» **GOAL OF THE EXERCISE**: Somewhere below are a line with "עוגת שוקולד (292, 680)" and a later line with "כרוב ממולא (123, 564)". Output exactly those lines and all lines between them.
[Opening LISTED ENTRIES section]
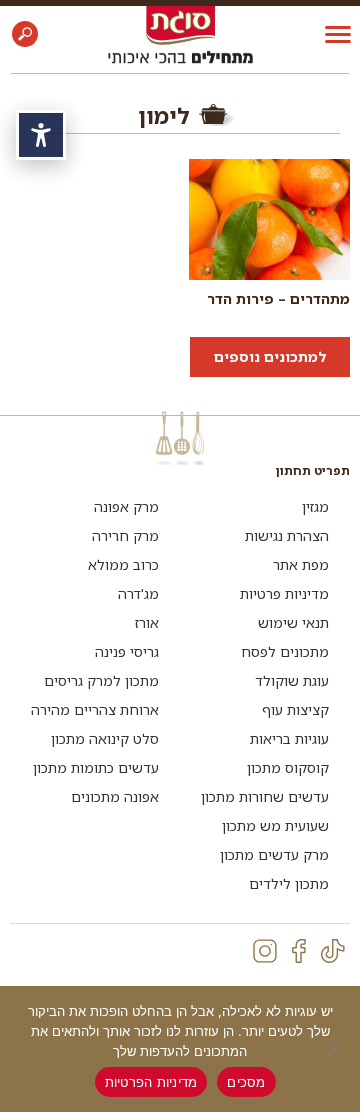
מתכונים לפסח (285, 651)
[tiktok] (333, 951)
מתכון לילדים (289, 883)
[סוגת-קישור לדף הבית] (180, 24)
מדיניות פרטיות (284, 593)
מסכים (246, 1082)
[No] (335, 1049)
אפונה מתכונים (115, 796)
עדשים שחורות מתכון (265, 796)
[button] (25, 34)
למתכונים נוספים (270, 356)
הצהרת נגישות (287, 535)
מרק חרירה (125, 535)
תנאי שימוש (293, 622)
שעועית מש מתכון (275, 825)
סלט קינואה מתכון (105, 738)
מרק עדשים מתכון (274, 854)
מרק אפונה (126, 506)
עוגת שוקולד (292, 680)
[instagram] (265, 951)
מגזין (315, 506)
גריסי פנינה (127, 651)
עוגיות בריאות (289, 738)
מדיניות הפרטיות (151, 1082)
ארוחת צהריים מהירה (95, 709)
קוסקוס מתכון (288, 767)
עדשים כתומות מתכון (96, 767)
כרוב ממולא (123, 564)
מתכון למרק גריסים (101, 680)
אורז (147, 622)
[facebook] (299, 951)
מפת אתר (301, 564)
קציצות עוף (295, 709)
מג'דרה (138, 593)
[Closing LISTED ENTRIES section]
» **YOUR RESPONSE**:
עוגת שוקולד (292, 680)
[instagram] (265, 951)
מגזין (315, 506)
גריסי פנינה (127, 651)
עוגיות בריאות (289, 738)
מדיניות הפרטיות (151, 1082)
ארוחת צהריים מהירה (95, 709)
קוסקוס מתכון (288, 767)
עדשים כתומות מתכון (96, 767)
כרוב ממולא (123, 564)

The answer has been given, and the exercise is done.